I have my own personal history: in general I do not like the rich. I have a sharpened sense of social justice, at times I am ashamed for the rich. This is my prejudice, I will admit. Others have also weakly motivated biases: some do not like Jews, others Tajiks, still others policemen, yet others dogs of the pit-bull breed.

I was not particularly interested in either Yukos or Khodorkovsky until I uncovered on journeys through our boundless motherland that no matter where I found myself, Khodorkovsky’s programmes are working everywhere: in children’s homes and [prison] colonies, in schools and in universities. And, it must be said, I had several years ago been at Stanford University, thought up and built with the money of one very hard-nosed capitalist, with even a clouded reputation, mister Stanford. I studied this history attentively. I began to admire Stanford. And I understood that such people are wanting in our country. That is they - the Botkins, Soldatenkovs, Shchukins, Khludovs, Tretyakovs - were plentiful at the beginning of the 20th century, but Soviet power had exterminated them. And it was precisely when I had begun to notice the huge sweep of the social philanthropy of Mikhail Borisovich Khodorkovsky that I rejoiced and thought: our cause is not all that hopeless.

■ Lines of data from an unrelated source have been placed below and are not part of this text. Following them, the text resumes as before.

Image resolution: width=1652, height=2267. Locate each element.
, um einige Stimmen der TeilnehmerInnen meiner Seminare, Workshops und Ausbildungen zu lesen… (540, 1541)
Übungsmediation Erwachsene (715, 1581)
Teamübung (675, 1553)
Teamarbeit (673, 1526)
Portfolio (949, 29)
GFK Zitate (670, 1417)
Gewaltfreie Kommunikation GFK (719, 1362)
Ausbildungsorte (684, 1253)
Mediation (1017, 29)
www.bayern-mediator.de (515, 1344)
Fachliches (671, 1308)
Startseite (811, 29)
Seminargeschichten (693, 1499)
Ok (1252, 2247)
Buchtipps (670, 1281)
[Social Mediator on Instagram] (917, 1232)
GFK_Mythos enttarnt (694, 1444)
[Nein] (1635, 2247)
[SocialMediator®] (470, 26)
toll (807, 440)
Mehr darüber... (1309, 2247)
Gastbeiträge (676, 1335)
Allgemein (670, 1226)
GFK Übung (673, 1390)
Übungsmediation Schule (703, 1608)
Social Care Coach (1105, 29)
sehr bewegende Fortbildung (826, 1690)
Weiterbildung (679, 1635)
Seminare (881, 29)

And it was soon after this that they shut Khodorkovsky down, took away his company and, so it seems, demolished it, or at any rate sawed it up, and of a huge, wonderfully organised system of philanthropy what remained, it seems, was just the one boarding school for child-orphans Koralovo [sic]. Demolishing it and grabbing the good land under it has for now not yet succeeded.

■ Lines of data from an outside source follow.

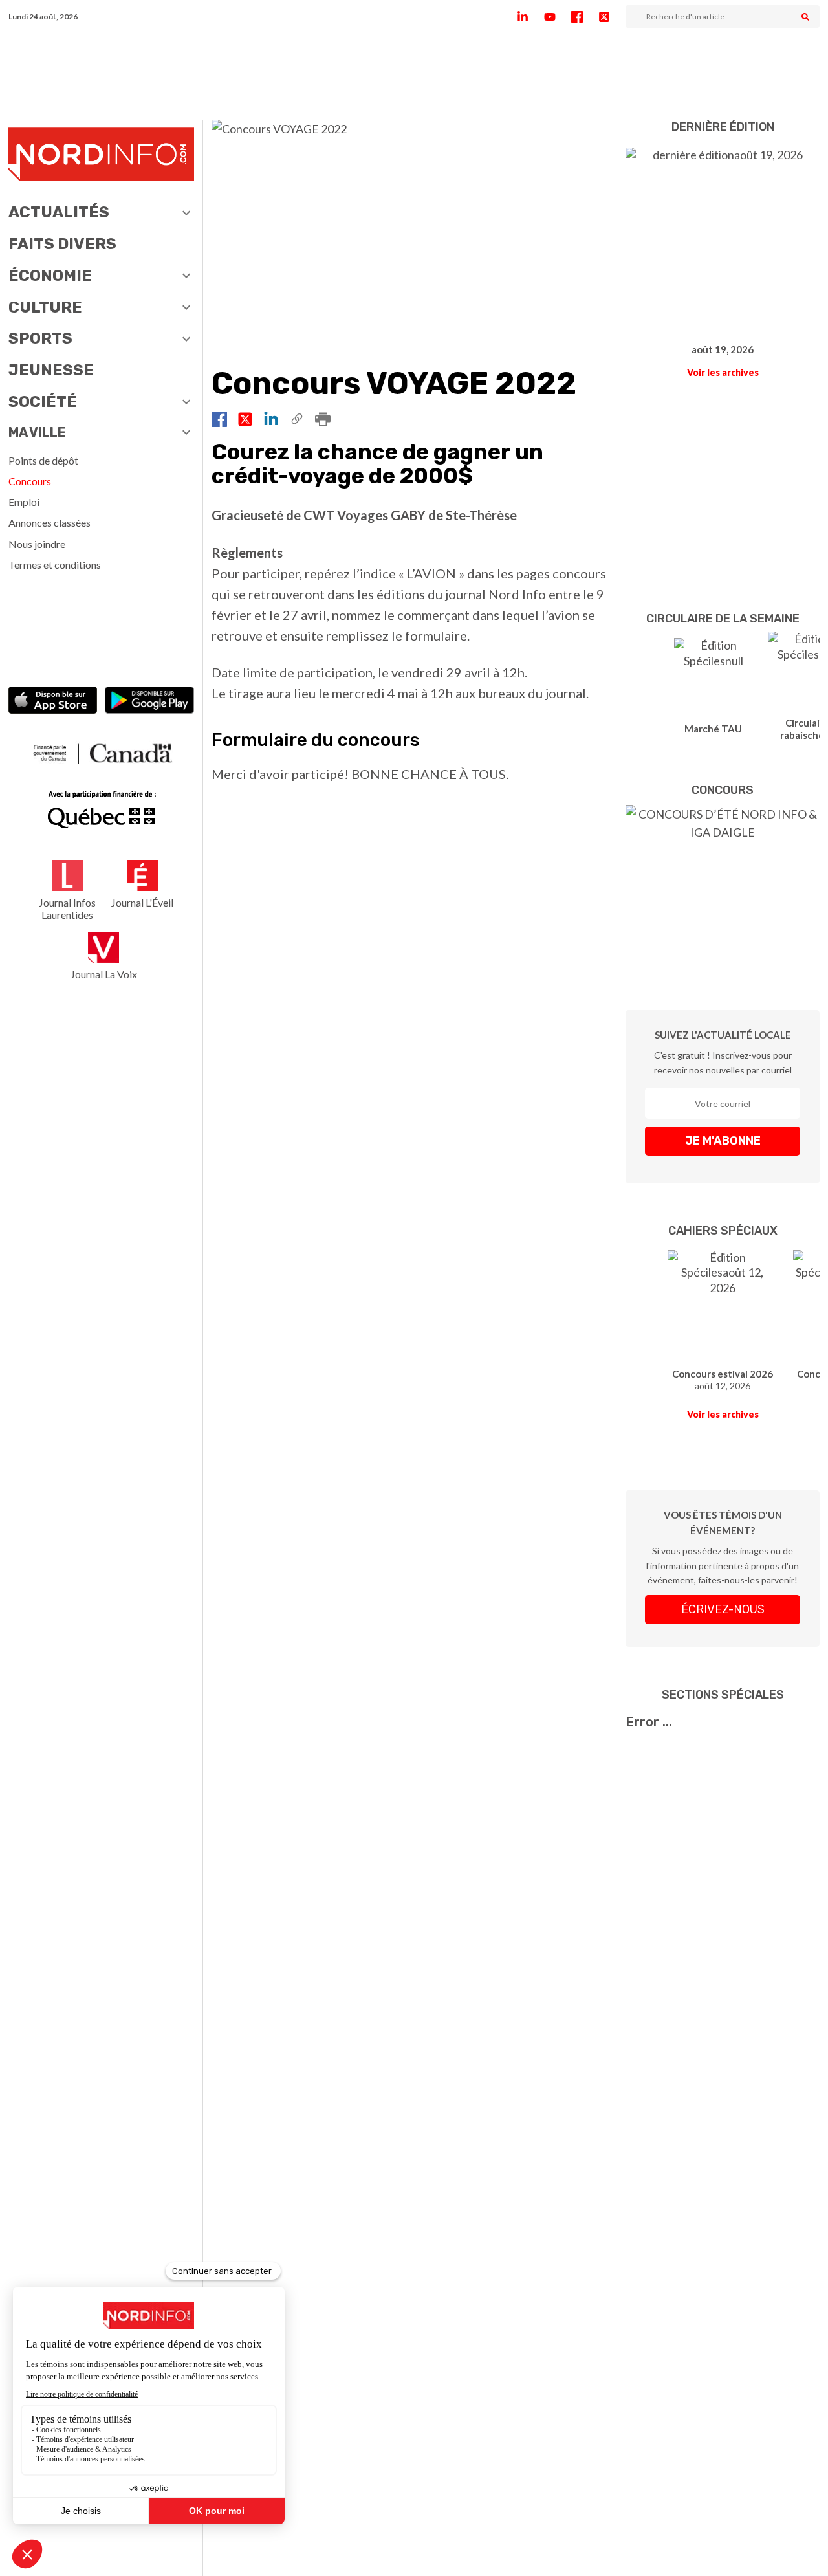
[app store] (53, 702)
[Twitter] (612, 17)
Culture (45, 307)
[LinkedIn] (530, 17)
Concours (29, 481)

In a word, the further I go, the more I like Khodorkovsky right on up to entering with him into intermediated (through lawyers) contact. I asked some questions, and received answers that to a great extent satisfied me.

Now I know about the circumstances of this case much more than a year ago. Everything is much worse than it may seem at first glance.

Let us cast aside the unconditional arguments in favour of today’s day: after all, they did not shoot him dead in the basement of the Lubyanka on the third day after the decree of a troyka, they did not poison him with radioactive plutonium or toxic sausage, they organised an expensive trial. They held him in Chita Oblast, from where they brought him to the trial in Moscow not in a teplushka [1], but on an airplane, and kerosene is expensive these days. They pay a salary to the judge, the prosecutors, the security guards, the charwomen, the chauffeur who drives the prisoners Khodorkovsky and Lebedev to the trial four times a week on an armoured monstrosity of large, even huge price.

We, the taxpayers, are paying for this long-playing mockery of common sense. We, the citizens, can do nothing to put a stop to this farce. We, the parents of children who have to live in this country, can do nothing to change something nobody likes. This is dangerous for the future.

I am in favour of Khodorkovsky and Lebedev. I’m against absurdity and lawlessness. I’m against talentless mediocrity and lies.

Lyudmila Ulitskaya


Note

[1] A teplushka is a railway carriage similar to a cattle wagon, used for transporting prisoners.